▶ Exercise objective: Print the line containing "The image size is (1085, 838)." and each line after it to the end of the material below. Print nothing else.

(Data for the task Opens)

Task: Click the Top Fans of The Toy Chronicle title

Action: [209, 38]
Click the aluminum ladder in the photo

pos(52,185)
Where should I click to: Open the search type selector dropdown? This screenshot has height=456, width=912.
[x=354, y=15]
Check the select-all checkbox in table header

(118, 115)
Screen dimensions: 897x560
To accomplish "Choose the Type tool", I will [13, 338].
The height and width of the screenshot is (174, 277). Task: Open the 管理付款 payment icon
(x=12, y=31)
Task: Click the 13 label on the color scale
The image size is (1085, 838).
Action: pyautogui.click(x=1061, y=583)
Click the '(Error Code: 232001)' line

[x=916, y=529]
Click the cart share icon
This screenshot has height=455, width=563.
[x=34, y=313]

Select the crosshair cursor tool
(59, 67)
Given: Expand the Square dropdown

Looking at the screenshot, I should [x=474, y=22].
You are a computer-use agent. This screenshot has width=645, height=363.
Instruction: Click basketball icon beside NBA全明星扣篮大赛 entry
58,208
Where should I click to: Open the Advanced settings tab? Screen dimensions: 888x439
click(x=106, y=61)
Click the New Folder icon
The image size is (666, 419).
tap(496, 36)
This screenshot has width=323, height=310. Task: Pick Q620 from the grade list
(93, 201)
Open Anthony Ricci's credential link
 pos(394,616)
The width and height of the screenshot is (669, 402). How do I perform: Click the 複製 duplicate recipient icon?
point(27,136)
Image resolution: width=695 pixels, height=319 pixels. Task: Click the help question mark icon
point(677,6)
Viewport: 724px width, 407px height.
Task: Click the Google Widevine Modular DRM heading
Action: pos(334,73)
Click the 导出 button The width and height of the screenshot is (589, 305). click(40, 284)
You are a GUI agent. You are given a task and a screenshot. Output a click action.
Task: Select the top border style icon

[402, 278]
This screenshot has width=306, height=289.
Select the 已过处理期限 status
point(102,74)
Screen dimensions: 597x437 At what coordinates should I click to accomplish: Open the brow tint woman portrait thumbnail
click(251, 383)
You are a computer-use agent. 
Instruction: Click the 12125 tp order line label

(Data for the task Closes)

▶ Result:
The image size is (1085, 838).
Action: pyautogui.click(x=1061, y=583)
Click the '(Error Code: 232001)' line

[x=916, y=529]
Click the cart share icon
This screenshot has height=455, width=563.
[x=34, y=313]

Select the crosshair cursor tool
(59, 67)
Given: Expand the Square dropdown

Looking at the screenshot, I should [x=474, y=22].
You are a computer-use agent. This screenshot has width=645, height=363.
Instruction: Click basketball icon beside NBA全明星扣篮大赛 entry
58,208
Where should I click to: Open the Advanced settings tab? Screen dimensions: 888x439
click(x=106, y=61)
Click the New Folder icon
The image size is (666, 419).
tap(496, 36)
This screenshot has width=323, height=310. Task: Pick Q620 from the grade list
(93, 201)
Open Anthony Ricci's credential link
 pos(394,616)
The width and height of the screenshot is (669, 402). How do I perform: Click the 複製 duplicate recipient icon?
point(27,136)
Image resolution: width=695 pixels, height=319 pixels. Task: Click the help question mark icon
point(677,6)
Viewport: 724px width, 407px height.
Task: Click the Google Widevine Modular DRM heading
Action: pos(334,73)
Click the 导出 button The width and height of the screenshot is (589, 305). click(40, 284)
You are a GUI agent. You are given a task and a screenshot. Output a click action.
Task: Select the top border style icon

[402, 278]
This screenshot has width=306, height=289.
Select the 已过处理期限 status
point(102,74)
Screen dimensions: 597x437 At what coordinates should I click to accomplish: Open the brow tint woman portrait thumbnail
click(251, 383)
You are a computer-use agent. 
Instruction: Click the 12125 tp order line label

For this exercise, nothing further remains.